● **Enunciado A**
Resume en dos oraciones el texto sobre la hipertrofia regulatoria.
● **Enunciado B**
Retoma el texto sobre la hipertrofia regulatoria y continúalo a partir de su última oración.

● **Texto de lectura**
*****

La manía republicana de solucionar los problemas sociales mediante la expedición de normas es crónica y se enfrenta a la práctica colonial del “se obedece, pero no se cumple”, que se preserva hoy.
La hipertrofia regulatoria es inversamente proporcional a la eficacia de los derechos y quita espacio a la lógica y a la ética. El derecho no crea la realidad, por lo que imponer, restringir y sancionar conductas no asegura que se logren los objetivos sociales.
Recientemente, el frenesí contractual de un inescrupuloso servidor de confianza del alto gobierno, que debe ser investigado, provocó la expedición de una directiva presidencial que define nuevos controles para la contratación por prestación de servicios con el Estado. Ahora tendrá que validarse si el postulante tiene otros contratos con el sector público o si sus familiares son contratistas públicos.
¿Un papel adicional, frente a la ya larga lista de requerimientos, frenará las malas prácticas contractuales? Acaso no es la labor de los supervisores la que permite tener certeza sobre el cumplimiento de lo pactado, o la autonomía y debida planeación de los responsables contractuales las que blindan del tráfico de influencias. ¿Con cuántas entidades públicas podrá tener relación contractual una persona? ¿Tendrá que definirse el número por otra regulación? ¿Y qué pasa si el cónyuge está contratado por otra institución?

*****

Registros de una colección
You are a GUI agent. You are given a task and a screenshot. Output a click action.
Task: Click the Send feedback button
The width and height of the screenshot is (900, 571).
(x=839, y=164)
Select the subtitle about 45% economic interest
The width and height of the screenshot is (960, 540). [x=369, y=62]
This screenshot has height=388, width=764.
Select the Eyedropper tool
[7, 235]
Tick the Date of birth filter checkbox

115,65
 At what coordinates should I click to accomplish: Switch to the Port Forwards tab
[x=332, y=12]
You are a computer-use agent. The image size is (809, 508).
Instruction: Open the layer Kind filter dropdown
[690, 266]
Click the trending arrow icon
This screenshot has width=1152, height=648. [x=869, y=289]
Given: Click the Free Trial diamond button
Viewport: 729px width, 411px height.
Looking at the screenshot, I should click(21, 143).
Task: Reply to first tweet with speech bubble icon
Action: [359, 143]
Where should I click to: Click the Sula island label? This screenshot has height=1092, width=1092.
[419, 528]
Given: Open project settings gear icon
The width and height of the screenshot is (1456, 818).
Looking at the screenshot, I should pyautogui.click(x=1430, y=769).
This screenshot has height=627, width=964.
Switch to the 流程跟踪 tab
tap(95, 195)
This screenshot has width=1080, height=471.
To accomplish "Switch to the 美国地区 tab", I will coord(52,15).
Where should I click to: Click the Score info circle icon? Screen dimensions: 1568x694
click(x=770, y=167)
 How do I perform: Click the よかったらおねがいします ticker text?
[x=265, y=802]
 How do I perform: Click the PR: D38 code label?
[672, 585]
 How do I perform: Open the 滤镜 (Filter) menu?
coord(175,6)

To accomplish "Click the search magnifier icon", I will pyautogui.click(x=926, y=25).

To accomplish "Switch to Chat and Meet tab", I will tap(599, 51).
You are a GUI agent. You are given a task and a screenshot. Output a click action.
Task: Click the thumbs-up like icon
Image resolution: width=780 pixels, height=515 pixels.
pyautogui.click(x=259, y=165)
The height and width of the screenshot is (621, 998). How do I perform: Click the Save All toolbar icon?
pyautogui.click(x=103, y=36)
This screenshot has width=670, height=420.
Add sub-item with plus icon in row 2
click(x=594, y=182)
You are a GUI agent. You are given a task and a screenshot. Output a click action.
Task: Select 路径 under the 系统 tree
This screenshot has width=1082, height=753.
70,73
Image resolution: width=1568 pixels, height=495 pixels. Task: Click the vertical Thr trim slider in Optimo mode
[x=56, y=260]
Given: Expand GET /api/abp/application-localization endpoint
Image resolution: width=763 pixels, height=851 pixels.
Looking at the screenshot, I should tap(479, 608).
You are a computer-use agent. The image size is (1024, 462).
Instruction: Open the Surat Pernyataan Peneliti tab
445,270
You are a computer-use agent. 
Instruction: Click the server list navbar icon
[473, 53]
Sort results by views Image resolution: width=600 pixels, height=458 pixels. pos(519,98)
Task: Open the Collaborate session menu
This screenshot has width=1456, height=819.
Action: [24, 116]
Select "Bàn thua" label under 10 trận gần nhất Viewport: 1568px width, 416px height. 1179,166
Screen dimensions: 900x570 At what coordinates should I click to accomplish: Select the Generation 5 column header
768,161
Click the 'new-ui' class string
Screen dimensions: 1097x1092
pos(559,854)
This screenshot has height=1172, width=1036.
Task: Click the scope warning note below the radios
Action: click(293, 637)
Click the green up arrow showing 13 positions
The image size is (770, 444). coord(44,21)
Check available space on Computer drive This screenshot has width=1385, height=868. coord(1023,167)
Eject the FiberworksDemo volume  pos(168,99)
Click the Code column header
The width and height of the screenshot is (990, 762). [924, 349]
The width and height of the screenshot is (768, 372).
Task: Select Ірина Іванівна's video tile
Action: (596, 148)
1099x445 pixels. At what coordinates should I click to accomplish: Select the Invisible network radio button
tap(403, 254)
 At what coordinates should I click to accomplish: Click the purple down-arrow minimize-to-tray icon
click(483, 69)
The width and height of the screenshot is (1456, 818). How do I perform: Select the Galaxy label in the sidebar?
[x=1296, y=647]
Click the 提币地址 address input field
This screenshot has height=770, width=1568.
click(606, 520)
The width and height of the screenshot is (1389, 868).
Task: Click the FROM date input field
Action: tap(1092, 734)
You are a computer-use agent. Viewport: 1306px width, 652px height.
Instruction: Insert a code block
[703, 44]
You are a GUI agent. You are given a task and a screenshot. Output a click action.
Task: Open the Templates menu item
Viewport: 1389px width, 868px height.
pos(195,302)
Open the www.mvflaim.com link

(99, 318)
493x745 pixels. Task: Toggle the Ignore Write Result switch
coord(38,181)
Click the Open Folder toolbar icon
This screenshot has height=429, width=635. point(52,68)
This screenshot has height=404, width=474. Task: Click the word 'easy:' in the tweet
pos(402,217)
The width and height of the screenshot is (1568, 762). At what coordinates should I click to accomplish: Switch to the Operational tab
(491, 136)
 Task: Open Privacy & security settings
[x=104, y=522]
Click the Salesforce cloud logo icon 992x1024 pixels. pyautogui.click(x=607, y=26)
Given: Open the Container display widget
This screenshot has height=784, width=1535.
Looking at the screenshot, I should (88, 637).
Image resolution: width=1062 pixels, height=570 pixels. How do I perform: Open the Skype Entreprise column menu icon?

*****

● **Respuesta final A**
El texto sostiene que la costumbre republicana de resolver los problemas sociales expidiendo normas choca con la práctica colonial del "se obedece, pero no se cumple". Afirma también que el exceso de regulación resta eficacia a los derechos porque el derecho no crea la realidad, y pone como ejemplo una directiva presidencial que añade controles a la contratación por prestación de servicios con el Estado, de la cual duda que vaya a frenar las malas prácticas contractuales.

● **Respuesta final B**
La calentura no está en las sábanas. Estos episodios a pesar de lo escandalosos, no pueden distraer la consideración de lo esencial, que toca con la deliberación y definición de una política de Estado en materia de contratación por órdenes de prestación de servicios.
La justicia y, en particular, el Consejo de Estado ha señalado claramente las pautas para que procede dicha vinculación con el sector público y las condiciones de autonomía, especialidad técnica y temporalidad en que resulta legítima.
Se trata de cumplir los parámetros existentes pero, especialmente, de adoptar decisiones estructurales para que se recomponga el talento humano del Estado y se aclare el eufemismo de las nóminas paralelas, pues el número y funciones de los contratistas dan cuenta de profundas debilidades en la organización de la institucionalidad pública.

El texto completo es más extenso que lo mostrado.